DOCUMENT EXTRACT.
Joining them were Salvation Army Housing Victoria, Bunnings Warehouse, the Department of Health and Human Services, Bass Coast Shire Council, Victoria Police, Quantum Support Services and the Gippsland Homelessness Network Coordinator.

The Army’s role was to make sure more than 90 residents across 67 tenancies found a safe and stable place to call home – within 10 months.

The relocation project started in August 2019 when Bunnings purchased the site of the caravan park and motel with the intention of bulldozing it to make way for a new warehouse complex.

“The Salvation Army had ongoing conversations with council and developers prior, and when Bunnings bought the property, we said that we wanted to work with them,” said Josh Baker, who worked as the project coordinator at the time, based out of nearby Leongatha Corps. “And they wanted to be part of processes every step of the way.”

The team started by doorknocking at the caravan park, and a seemingly mundane task used to collate information on how to best support residents became the pivot point for building community.

Luke Ollington had been a case manager with the Salvos for five months and was on his first day of university placement when he joined the project. The savvy social worker was thrown well and truly in the deep end as he compiled and sorted through the data, making sure that every number represented the needs, hopes and skills of residents.

GOAL OF THE EXERCISE.
Answer these questions on the caravan park relocation text:
1. How many residents and tenancies did the Army have to find homes for?
2. In what month and year did the relocation project start?
3. Where was the project coordinator, Josh Baker, based?
Answer from the caravan park relocation text only, not from the material.

MATERIAL PROVIDED.
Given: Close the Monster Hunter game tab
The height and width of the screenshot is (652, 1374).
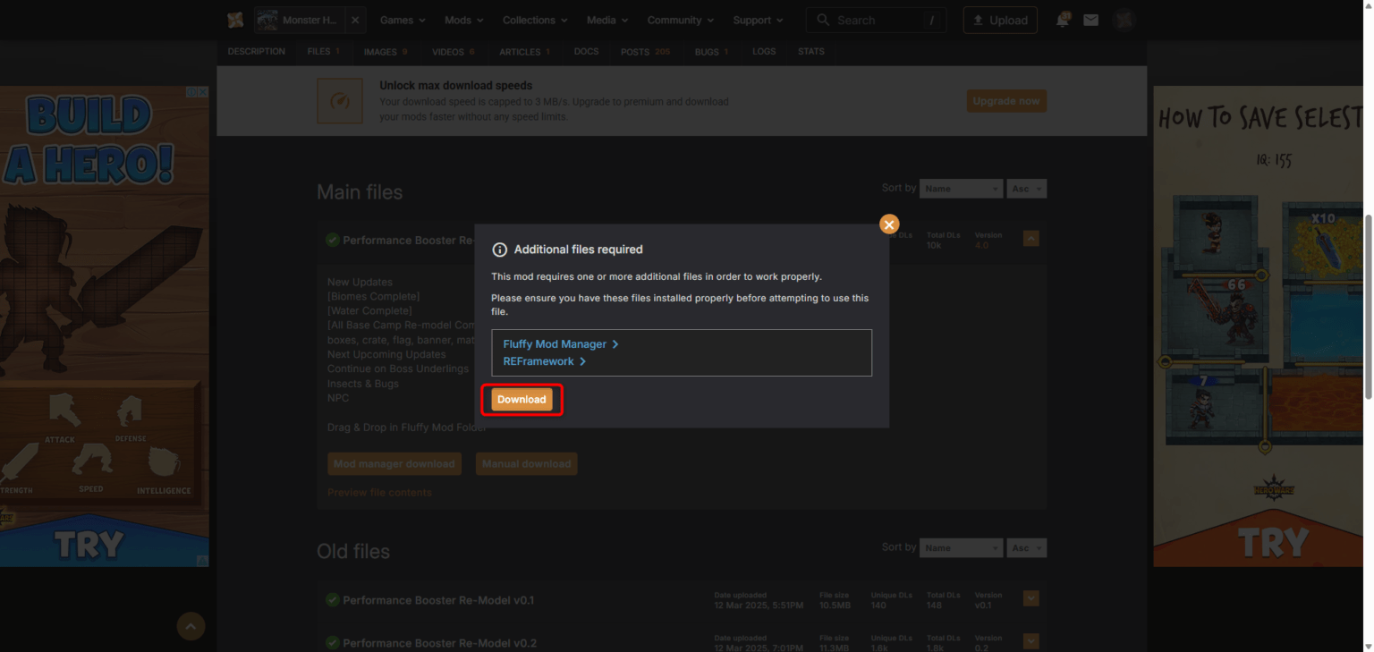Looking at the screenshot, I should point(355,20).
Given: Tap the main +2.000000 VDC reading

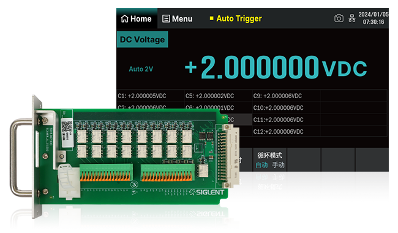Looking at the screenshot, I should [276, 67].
...
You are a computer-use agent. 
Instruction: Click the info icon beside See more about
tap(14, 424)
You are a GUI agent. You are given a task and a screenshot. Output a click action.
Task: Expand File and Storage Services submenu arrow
--
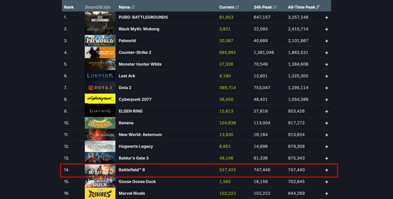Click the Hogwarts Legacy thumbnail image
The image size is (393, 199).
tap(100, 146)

RESULT FOR THIS EXERCISE.
1. More than 90 residents across 67 tenancies.
2. August 2019.
3. Leongatha Corps.